En cuanto a su readecuación a la nueva normalidad, comentó que “comenzamos con actividades, como si estuviéremos en el jardín. Todos los días tratábamos de tener planes nuevos, con juegos y actividades en casa, mientras también llegaban las propuestas de las maestras que ayudaron mucho a nuestros hijos para mantener ese contacto tan especial que tenían”.

“Después los días siguieron pasando y esas actividades se dispersaron un poco, el entusiasmo del principio empezó a bajar y tuvimos que fortalecer los vínculos con amigos y familiares, por ejemplo a través de las videollamadas, que nos sirvieron para motivar a nuestros hijos”.

“La parte laboral también nos afectó, teníamos muchos proyectos para este año. Veníamos con algunas complicaciones económicas, pero todo se vio modificado. Si bien los dos seguimos cobrando, en el caso de mi marido que tiene un negocio sus ventas se vieron notablemente disminuidas y hubo que buscar alternativas. Desde casa nos pusimos a hacer un emprendimiento de desayunos para llevarlos a domicilio”, explicó Ángeles.

Y cerró, hablando sobre su forma de expresarles a sus hijos lo que está pasando. “Intentamos siempre charlar de forma clara y tranquila, decirles que todo esto pronto va a pasar y todos podremos volver a encontrarnos. Si bien muchas veces esas palabras no les alcanzan, al transformarlas en un abrazo y un beso les da tranquilidad, que es lo que ellos necesitan”.
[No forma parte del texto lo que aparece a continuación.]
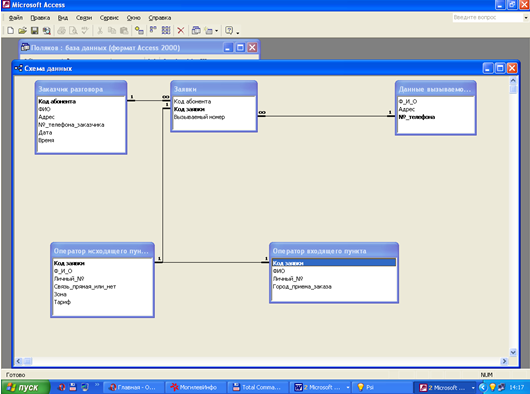530x394 pixels.
Task: Open the Сервис menu
Action: coord(109,18)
En definitiva, Micaela, Antonela, Trinidad, Belén, Josefina y Ángeles son mujeres que enfrentan la realidad a su manera. Con similitudes y diferencias, pero todas repletas de convicciones. Ellas son mamás, son amigas y son compañeras de sus hijos. Le ponen el pecho al presente con sus propias herramientas, las más nobles que brindan el amor y la responsabilidad. Porque ellas son madres, sí, pero además son madres en cuarentena.